Extract provided:
You can delve into why we have turned against standardized testing in our previous blogs which can be found here, here, and here.
For those interested in learning more about the damage to both curriculum and pedagogy caused by test-based assessment and accountability systems, the book In Search of Deeper Learning is highly recommended.
To be clear our reason for wanting to de-emphasize standardized testing is not to lower standards. In fact it is the opposite. We strongly believe the bar for student achievement in Michigan is too low. We need to hold school management accountable for more rigorous and broader student outcomes. To do that requires better assessments. The reality is that the non-content specific skills that make up the 6Cs are higher-order skills than what is measured by today’s standardized tests.
If we are serious about college and 40 year career success (not a first job) we had better get what we are holding schools accountable for right. What we need to come up with is an assessment system that actually predicts college and career success. If we don’t we are harming, most importantly, our kids as well as the Michigan economy.
Which brings us back to the question “What is the alternative to standardized testing?” Gabor writes:
Now states from Arizona to Wyoming are retreating from high-stakes testing. The announcement last month that New York’s education commissioner, a testing proponent, will resign in August, signals another reversal.
It might be easy to say good riddance, but schools still need ways to measure student progress. The accountability movement that pushed testing was a response to a genuine need to improve K-12 education. Since the 1983 publication of “A Nation at Risk,” a bipartisan report by a commission appointed by President Ronald Reagan, business leaders have warned that schools weren’t developing the knowledge workers modern industry needs, and progressive educators have criticized traditional factory-style schools for not fostering an engaged and informed citizenry.
So schools need to find new ways to show accountability advocates that test retrenchment won’t weaken standards, and this presents an opportunity to develop more robust assessments and better education.

Problems and tasks:
1: In the passage on standardized testing, who appointed the commission that produced "A Nation at Risk"?
2: Extend the passage on alternatives to standardized testing, picking up right after its final sentence.

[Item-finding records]
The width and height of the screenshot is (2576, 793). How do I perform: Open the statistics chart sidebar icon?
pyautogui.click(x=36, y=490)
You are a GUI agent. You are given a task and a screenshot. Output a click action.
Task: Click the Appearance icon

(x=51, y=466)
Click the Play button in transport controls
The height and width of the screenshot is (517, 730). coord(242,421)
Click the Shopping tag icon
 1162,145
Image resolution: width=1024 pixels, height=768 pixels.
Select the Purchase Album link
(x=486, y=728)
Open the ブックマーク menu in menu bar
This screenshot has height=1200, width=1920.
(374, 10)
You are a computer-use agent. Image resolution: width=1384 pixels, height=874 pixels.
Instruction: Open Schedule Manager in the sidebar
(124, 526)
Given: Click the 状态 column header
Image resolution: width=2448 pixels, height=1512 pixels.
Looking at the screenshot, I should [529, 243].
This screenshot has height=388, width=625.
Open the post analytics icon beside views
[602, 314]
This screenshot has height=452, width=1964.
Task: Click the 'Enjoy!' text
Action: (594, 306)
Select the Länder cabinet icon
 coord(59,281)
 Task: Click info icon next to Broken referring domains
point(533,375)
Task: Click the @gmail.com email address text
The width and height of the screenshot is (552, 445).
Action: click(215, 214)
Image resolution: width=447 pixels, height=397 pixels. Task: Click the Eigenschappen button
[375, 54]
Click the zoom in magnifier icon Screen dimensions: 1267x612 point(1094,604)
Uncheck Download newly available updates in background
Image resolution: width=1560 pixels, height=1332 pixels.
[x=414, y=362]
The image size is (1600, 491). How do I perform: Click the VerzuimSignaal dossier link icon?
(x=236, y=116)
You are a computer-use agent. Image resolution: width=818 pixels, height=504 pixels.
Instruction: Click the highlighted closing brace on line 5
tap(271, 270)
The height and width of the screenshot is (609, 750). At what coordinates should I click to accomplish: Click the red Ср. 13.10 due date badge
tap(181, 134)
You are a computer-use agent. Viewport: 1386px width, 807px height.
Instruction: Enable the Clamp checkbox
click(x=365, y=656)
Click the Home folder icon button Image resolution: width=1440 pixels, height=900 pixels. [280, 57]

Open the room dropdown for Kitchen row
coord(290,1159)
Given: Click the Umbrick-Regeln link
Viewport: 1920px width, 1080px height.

Answers:
1: President Ronald Reagan

2:
The country’s best under-the-radar experiments are a useful guide. Chief among these is the New York State Performance Standards Consortium, a decades-old effort led by progressive educators and involving 38 high schools, which won exemptions from all standardized tests except English. Instead, students complete ambitious projects known as performance-based assessments — think mini theses with lots of research, writing and real-world projects in everything from social studies to physics, which students present to expert panels, including teachers (often from different schools) and community members.
Since launching in the 1990s, the consortium has racked up far higher graduation rates and college matriculation rates for its schools than New York’s traditional public schools.
… In 2015, New Hampshire won a waiver under a federal pilot program that opened the door to alternative assessment programs, and is introducing performance-based projects like New York’s that are designed almost entirely by teachers
Another answer to the what is the alternative question is the MIT Playful Journey Lab in collaboration with Albemarle County School District, Portola Valley School District, and San Mateo County Office of Education, Beyond Rubrics Toolkit. Really worth checking out.
The skills the Toolkit is designed to assess:
- Agency: The capacity to make intentional choices and to understand that you have such a capacity. With agency, you see yourself as a contributor and an agent of change in the world surrounding you.
- Design Process: A way to approach challenges by brainstorming, prototyping, testing, and iterating. Designers are aware of the many steps to reach a solution and deliberately work on each step to improve a design.
- Social Scaffolding: An active participant in a community that supports everyone’s learning.
- Productive Risk-taking: To try an idea or a solution beyond your comfort zone. Even when an action ends in an unexpected way, you can identify lessons learned and connect it to the next iteration or future projects.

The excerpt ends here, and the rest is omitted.